The expression useIsr ? inputStream : arg is of type Object, since that's the common type of inputStream (InputStream) and arg (String).

You don't have any opAlpha method that accepts an Object. Hence the compilation error.

1
M A On

The compiler needs to decide which overloaded method it should call in your main method. The method call must be placed in the compiled bytecode of main and not decided at runtime.

In fact, even though you know that the type of conditional expression is either InputStream or String, the compiler sees its type as Object. From Section 15.25.3 of the Java Language Specification:

A reference conditional expression is a poly expression if it appears in an assignment context or an invocation context (§5.2. §5.3). Otherwise, it is a standalone expression.

Where a poly reference conditional expression appears in a context of a particular kind with target type T, its second and third operand expressions similarly appear in a context of the same kind with target type T.

The type of a poly reference conditional expression is the same as its target type.

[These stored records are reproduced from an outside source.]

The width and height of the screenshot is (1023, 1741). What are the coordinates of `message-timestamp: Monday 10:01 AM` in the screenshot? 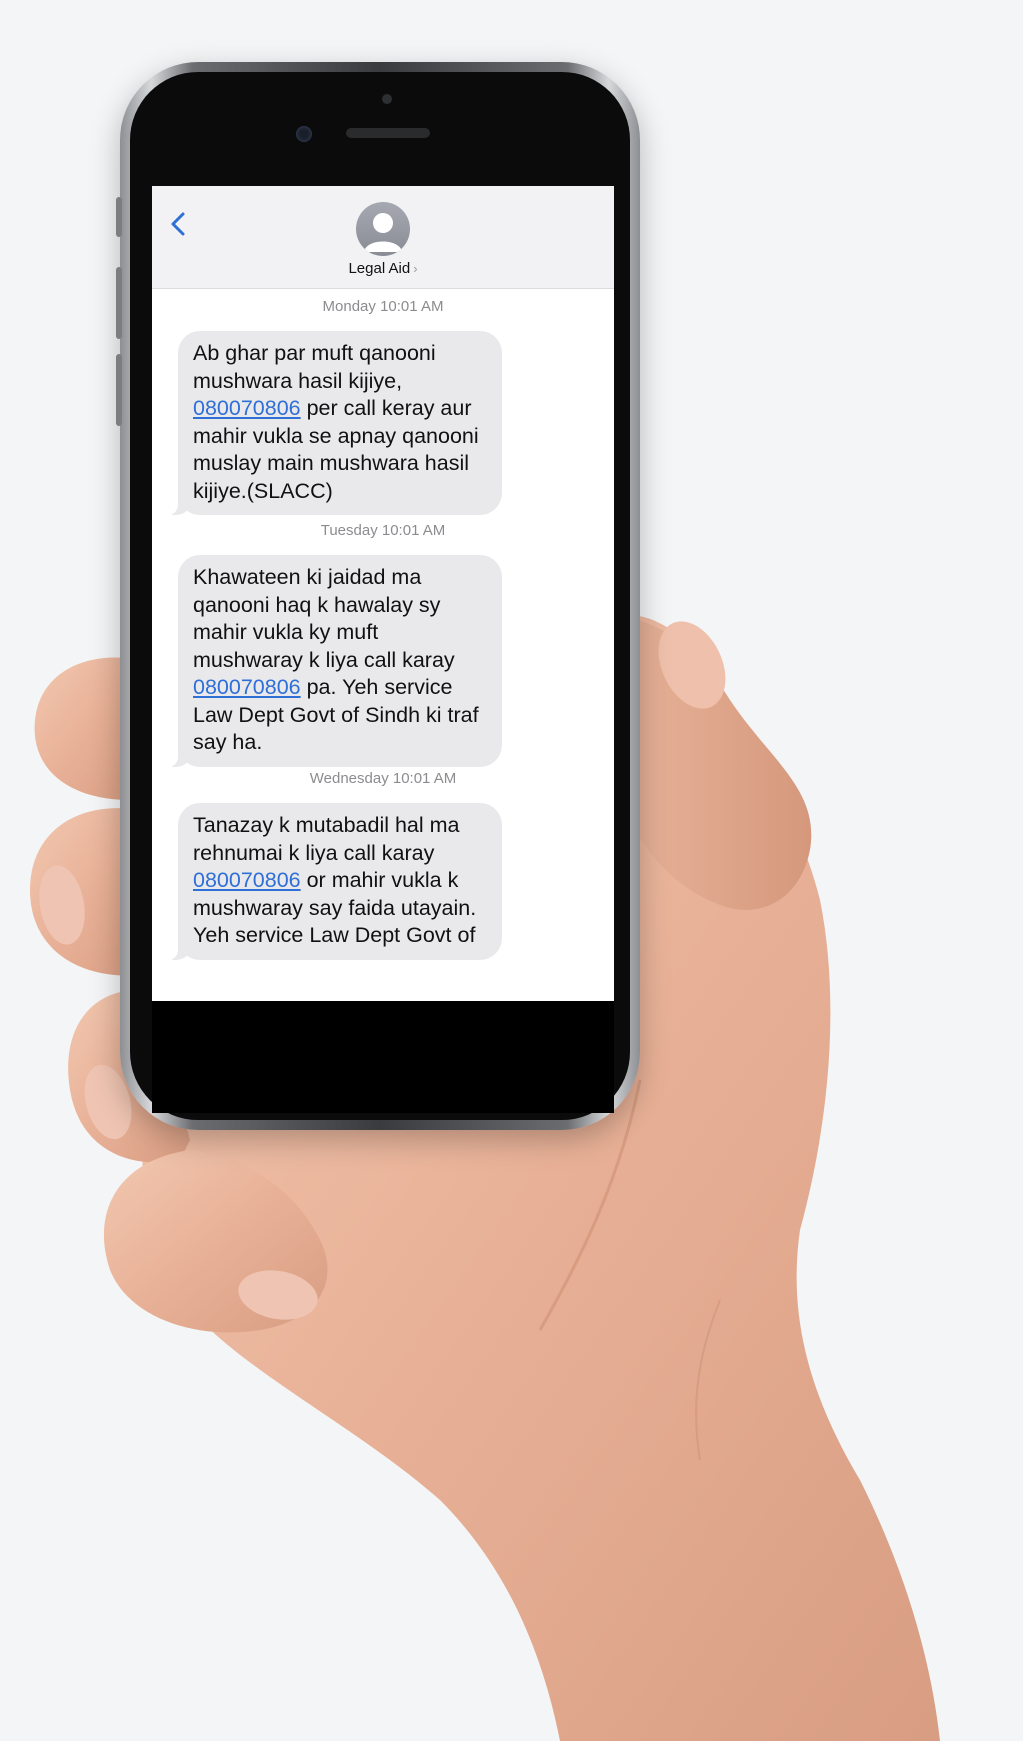 It's located at (383, 306). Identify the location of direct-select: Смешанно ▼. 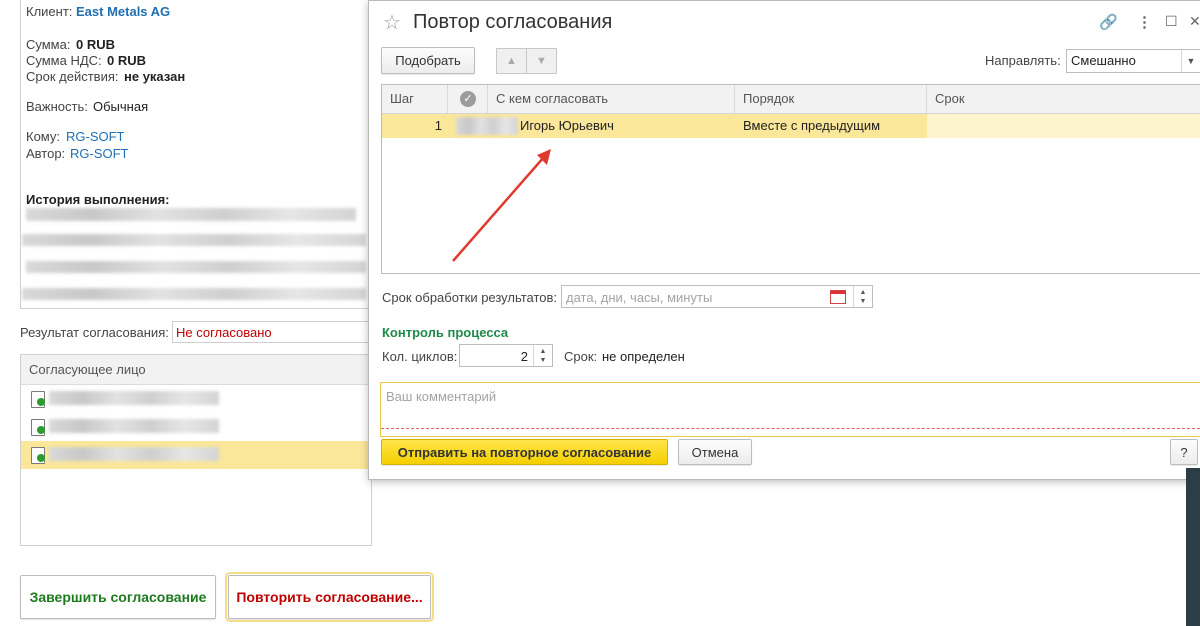
(1133, 61).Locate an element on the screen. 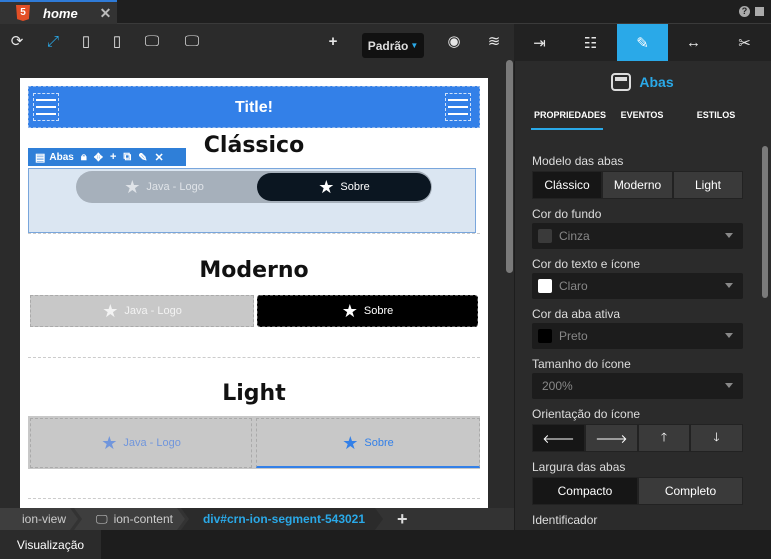  visibility-icon: ◉ is located at coordinates (454, 42).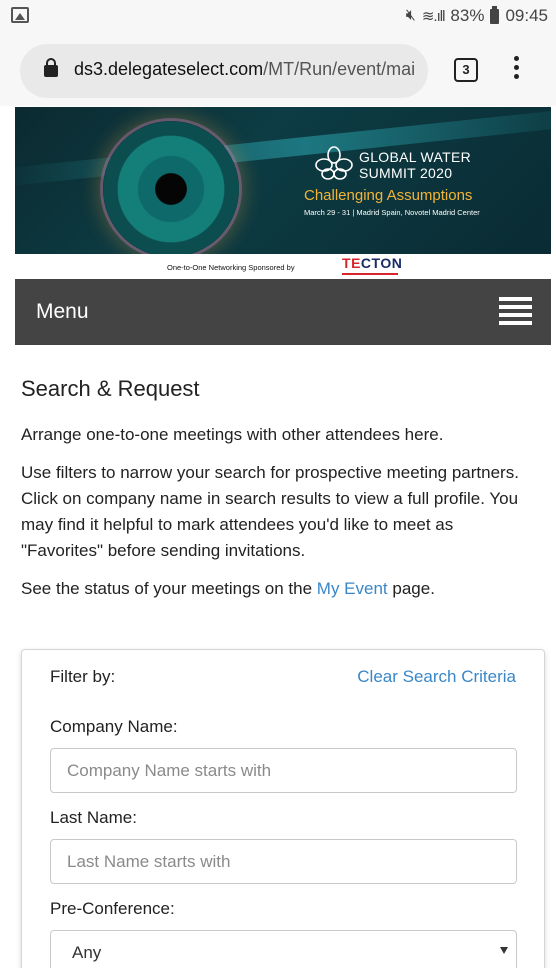  What do you see at coordinates (504, 950) in the screenshot?
I see `chevron-down-icon` at bounding box center [504, 950].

The type of a standalone reference conditional expression is determined as follows:

  • If the second and third operands have the same type (which may be the null type), then that is the type of the conditional expression.

  • If the type of one of the second and third operands is the null type, and the type of the other operand is a reference type, then the type of the conditional expression is that reference type.

  • Otherwise, the second and third operands are of types S1 and S2 respectively. Let T1 be the type that results from applying boxing conversion to S1, and let T2 be the type that results from applying boxing conversion to S2. The type of the conditional expression is the result of applying capture conversion (§5.1.10) to lub(T1, T2).

where lub(T1, T2) stands for "Least Upper Bound" of types T1 and T2. The least upper bound type of InputStream and String is Object.